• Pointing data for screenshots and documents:

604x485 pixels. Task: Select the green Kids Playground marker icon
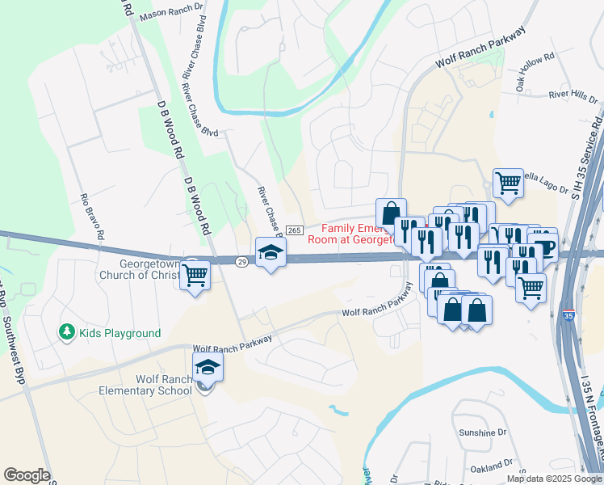pos(65,332)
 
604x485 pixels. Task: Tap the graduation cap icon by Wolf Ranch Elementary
pos(208,368)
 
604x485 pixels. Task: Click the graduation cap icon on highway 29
pos(271,252)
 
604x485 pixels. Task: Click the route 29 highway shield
pos(241,261)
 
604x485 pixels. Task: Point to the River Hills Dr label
pos(573,97)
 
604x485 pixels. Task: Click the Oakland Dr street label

• EXERCISE DETAILS:
Copy all of the records above word for word, leaving out any pictures.

• RESPONSE FOR THIS EXERCISE:
604x485 pixels. Task: Select the green Kids Playground marker icon
pos(65,332)
 
604x485 pixels. Task: Tap the graduation cap icon by Wolf Ranch Elementary
pos(208,368)
 
604x485 pixels. Task: Click the graduation cap icon on highway 29
pos(271,252)
 
604x485 pixels. Task: Click the route 29 highway shield
pos(241,261)
 
604x485 pixels. Task: Point to the River Hills Dr label
pos(573,97)
 
604x485 pixels. Task: Click the Oakland Dr street label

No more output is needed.